What the Movie 'The Ataxian' Means to Me as a Special Needs Mom


Chances are, if you’re reading this, life possibly threw you a curveball. The path you are traveling is not what you expected or imagined, but you’re doing all you can to stay afloat and find strength, hope and camaraderie from anyone doing the same. 

This is why The Mighty is so fantastic. As the mother of a daughter with special needs, I appreciate beyond measure its stories of everyday triumphs and real life experiences. They tell us we’re not alone on this journey and encourage us to keep going – to put one foot in front of the other.

This was Kyle Bryant’s mantra when he first learned he had Friedrich’s ataxia (FA), a progressive, degenerative neuromuscular disease. Actually, it was not the minute he was diagnosed. Like the rest of us, he went through a period of grieving for the life he would not live. And then one day he decided to live the life he could – and inspire as many others as he can to do the same.

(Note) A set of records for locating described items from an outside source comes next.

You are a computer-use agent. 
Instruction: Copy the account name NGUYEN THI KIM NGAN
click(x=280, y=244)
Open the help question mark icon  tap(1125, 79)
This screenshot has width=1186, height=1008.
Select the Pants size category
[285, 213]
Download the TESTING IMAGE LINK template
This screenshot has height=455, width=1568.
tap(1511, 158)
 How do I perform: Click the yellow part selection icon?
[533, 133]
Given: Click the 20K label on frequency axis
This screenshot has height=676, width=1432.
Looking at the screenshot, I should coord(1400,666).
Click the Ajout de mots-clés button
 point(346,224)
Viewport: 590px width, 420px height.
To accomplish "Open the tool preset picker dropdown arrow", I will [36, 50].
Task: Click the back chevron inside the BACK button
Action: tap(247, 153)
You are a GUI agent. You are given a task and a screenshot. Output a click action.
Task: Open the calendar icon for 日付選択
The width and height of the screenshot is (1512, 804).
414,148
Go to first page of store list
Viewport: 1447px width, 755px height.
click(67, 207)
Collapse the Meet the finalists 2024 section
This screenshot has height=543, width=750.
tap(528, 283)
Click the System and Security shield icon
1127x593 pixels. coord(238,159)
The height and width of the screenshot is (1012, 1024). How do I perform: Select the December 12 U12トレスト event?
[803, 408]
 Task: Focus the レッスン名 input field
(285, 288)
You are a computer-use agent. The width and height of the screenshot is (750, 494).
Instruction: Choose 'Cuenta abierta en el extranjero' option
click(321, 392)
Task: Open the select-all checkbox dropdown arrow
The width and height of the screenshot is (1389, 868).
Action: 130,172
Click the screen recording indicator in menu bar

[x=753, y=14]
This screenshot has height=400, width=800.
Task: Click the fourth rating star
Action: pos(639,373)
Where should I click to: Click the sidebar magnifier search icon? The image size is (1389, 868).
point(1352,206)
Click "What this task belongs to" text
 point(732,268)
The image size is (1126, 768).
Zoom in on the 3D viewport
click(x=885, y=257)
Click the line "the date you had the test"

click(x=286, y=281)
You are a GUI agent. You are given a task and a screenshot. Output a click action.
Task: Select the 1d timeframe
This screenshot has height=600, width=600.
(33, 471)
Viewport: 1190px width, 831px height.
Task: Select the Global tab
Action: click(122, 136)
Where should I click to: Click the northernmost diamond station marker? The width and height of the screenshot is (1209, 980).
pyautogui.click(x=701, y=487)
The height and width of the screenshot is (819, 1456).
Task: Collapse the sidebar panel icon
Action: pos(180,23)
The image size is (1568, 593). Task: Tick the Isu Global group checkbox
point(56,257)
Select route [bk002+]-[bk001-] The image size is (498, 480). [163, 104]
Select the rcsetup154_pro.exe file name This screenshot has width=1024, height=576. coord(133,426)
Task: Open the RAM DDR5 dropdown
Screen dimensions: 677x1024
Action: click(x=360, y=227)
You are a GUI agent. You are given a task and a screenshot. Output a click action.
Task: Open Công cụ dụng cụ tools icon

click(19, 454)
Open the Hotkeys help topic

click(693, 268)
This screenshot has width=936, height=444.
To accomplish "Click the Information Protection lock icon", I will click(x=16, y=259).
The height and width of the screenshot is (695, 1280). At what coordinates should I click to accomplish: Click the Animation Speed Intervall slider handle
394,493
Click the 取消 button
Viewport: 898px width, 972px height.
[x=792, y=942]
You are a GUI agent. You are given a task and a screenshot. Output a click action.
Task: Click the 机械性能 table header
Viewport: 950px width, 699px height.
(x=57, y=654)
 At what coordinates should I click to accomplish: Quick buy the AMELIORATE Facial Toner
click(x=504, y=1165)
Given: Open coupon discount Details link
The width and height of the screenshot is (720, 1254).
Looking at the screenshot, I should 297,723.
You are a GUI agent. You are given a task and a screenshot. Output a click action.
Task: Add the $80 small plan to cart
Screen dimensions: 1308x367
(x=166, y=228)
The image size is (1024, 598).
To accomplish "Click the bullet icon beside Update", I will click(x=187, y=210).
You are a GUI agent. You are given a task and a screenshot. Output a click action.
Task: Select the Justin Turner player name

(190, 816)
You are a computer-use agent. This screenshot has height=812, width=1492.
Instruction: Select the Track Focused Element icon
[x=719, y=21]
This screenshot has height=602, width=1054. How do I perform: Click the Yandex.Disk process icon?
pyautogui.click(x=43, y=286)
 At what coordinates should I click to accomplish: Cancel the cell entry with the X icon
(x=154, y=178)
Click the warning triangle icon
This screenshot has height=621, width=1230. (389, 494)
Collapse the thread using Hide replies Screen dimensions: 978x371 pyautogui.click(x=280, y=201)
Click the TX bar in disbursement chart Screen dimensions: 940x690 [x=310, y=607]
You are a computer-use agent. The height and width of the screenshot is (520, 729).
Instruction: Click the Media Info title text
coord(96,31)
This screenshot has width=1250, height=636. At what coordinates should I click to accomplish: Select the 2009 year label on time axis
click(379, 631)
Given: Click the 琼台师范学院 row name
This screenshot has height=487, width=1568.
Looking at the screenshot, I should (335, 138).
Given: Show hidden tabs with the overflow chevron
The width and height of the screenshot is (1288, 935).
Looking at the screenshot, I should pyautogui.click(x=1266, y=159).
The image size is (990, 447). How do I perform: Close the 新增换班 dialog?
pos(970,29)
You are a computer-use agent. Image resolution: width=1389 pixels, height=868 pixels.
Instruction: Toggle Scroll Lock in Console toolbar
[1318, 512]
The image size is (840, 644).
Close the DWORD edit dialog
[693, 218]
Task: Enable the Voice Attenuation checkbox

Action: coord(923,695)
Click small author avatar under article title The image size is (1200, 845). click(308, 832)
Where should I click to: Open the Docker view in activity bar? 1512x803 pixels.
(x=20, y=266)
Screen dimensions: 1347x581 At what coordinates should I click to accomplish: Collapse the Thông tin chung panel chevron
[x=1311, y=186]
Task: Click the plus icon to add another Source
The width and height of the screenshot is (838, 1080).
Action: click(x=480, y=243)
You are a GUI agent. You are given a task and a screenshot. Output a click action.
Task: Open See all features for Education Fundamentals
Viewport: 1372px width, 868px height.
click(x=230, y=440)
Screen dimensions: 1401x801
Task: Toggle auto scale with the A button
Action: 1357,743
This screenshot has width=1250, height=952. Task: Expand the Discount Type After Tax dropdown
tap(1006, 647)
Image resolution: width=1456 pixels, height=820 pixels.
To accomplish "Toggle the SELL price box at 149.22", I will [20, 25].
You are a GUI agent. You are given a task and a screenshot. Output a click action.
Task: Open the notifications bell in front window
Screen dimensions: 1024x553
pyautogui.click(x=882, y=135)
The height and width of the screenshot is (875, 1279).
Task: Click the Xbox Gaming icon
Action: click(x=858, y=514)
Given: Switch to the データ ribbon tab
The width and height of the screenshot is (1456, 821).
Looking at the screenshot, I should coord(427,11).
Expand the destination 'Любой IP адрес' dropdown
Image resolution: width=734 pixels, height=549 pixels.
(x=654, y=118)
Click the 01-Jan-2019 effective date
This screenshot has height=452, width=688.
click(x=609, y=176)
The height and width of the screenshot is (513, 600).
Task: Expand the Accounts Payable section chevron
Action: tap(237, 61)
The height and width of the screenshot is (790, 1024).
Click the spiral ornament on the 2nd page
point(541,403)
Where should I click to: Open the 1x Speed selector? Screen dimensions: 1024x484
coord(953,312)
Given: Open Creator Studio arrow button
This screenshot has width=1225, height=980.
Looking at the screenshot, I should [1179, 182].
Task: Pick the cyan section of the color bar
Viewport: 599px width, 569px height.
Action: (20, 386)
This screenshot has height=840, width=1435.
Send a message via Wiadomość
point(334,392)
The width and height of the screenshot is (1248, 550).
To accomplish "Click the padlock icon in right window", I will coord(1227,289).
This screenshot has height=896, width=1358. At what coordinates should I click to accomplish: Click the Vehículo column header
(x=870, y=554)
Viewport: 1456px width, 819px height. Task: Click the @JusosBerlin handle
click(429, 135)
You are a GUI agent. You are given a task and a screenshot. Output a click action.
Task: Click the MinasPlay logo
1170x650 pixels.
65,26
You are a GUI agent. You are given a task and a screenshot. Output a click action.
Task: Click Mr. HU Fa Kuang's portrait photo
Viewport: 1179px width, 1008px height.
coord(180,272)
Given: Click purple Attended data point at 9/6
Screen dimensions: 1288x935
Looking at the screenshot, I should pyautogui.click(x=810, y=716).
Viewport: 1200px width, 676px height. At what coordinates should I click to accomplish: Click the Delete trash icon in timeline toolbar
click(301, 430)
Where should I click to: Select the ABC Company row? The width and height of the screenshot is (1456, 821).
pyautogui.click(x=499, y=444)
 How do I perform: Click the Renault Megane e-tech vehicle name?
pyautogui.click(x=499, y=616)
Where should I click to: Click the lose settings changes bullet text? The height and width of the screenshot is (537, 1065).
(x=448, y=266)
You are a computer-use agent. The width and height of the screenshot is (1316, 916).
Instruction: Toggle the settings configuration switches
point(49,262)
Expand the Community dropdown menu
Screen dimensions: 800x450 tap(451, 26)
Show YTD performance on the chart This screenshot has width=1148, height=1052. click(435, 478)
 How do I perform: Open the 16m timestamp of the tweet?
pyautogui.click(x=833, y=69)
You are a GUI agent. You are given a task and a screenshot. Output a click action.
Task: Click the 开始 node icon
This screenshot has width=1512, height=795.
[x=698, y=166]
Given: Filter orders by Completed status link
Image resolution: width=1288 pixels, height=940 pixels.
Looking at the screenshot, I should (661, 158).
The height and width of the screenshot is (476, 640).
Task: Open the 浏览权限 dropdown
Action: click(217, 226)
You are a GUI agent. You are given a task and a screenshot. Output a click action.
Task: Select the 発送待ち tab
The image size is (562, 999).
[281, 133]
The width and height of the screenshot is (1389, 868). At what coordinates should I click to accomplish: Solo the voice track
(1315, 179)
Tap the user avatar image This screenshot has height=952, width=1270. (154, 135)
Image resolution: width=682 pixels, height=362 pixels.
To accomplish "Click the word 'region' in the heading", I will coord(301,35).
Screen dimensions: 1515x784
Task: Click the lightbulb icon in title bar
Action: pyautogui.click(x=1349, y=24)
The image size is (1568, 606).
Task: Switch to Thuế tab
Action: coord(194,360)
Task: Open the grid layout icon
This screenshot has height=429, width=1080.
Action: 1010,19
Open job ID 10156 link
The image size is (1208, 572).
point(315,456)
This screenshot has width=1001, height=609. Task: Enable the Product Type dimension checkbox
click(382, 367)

I first learned about Kyle through close friends whose young daughter was recently diagnosed with FA. In June 2015, The Ataxian, a documentary about Kyle and those who love him premiered at The Dances with Films Festival in Los Angeles to critical acclaim. 

Watching this film is no walk in the park. A Disney movie it’s not. A cure has yet to be found – and it’s gut-wrenching to see what this disease does to the body of those diagnosed, as well as to the mind and spirit of their loved ones. At several points in the beginning, I wanted to walk away. But at the same time, it’s amazing to see how some people respond when handed what others might consider a life defined by challenge.

Kyle Bryant is simply not a sad guy. Brimming with hope, courage and conviction, he will not be deterred by the fact that his muscles are failing him. Instead, he uses everything he has to fight and to compete in the Race Across America: “The most grueling bike race in the world,” to raise awareness and support for FA.

The movie follows Kyle and his teammates on this journey interspersing breathtaking footage of America’s mountains and heartland with deeply personal interviews of participants and parents. One of the first voices the audience hears is that of Kyle’s mom, who relays every mother’s instinctual wish: “I just want to make life easier for him.” 

I know how she feels. My daughter was diagnosed with a chromosomal abnormality when she was 22 months old. A brief phone call erased any of the typical visions I had for her. Cognitively, she would never develop beyond the age of 5 or 6. Like Kyle’s mom, I want to make life easier for her.

As I felt at the beginning of this movie, in the beginning I wanted to hit the pause button. I didn’t want to learn about all the diagnosis would entail. But then you realize you’re in the race whether you initially wanted to be or not.  Maybe you didn’t sign up for it – but you’re registered nonetheless. So one mile goes by after another and you put your head down and focus on doing everything you can to make your child’s life better. You enlist professionals and visit therapists, you research and read everything you can, you attend conferences and lectures and some days, it’s all you can do to sit down in a church or on a park bench and pray.

And slowly you realize there’s no more you can do than what you are doing. Then you look up and see you’re surrounded by a team that supports and loves you and will do everything they can to see you through – and somehow you all manage to laugh and to hug and to celebrate. That part of the movie is fantastic to watch. That part I never want to end.

“The Ataxian” is not a Disney movie, but to me, it’s a film by, for and about the Mighty among us who do everything they can to put one foot in front of the other and in doing so remind us, whatever course we travel, to do the same.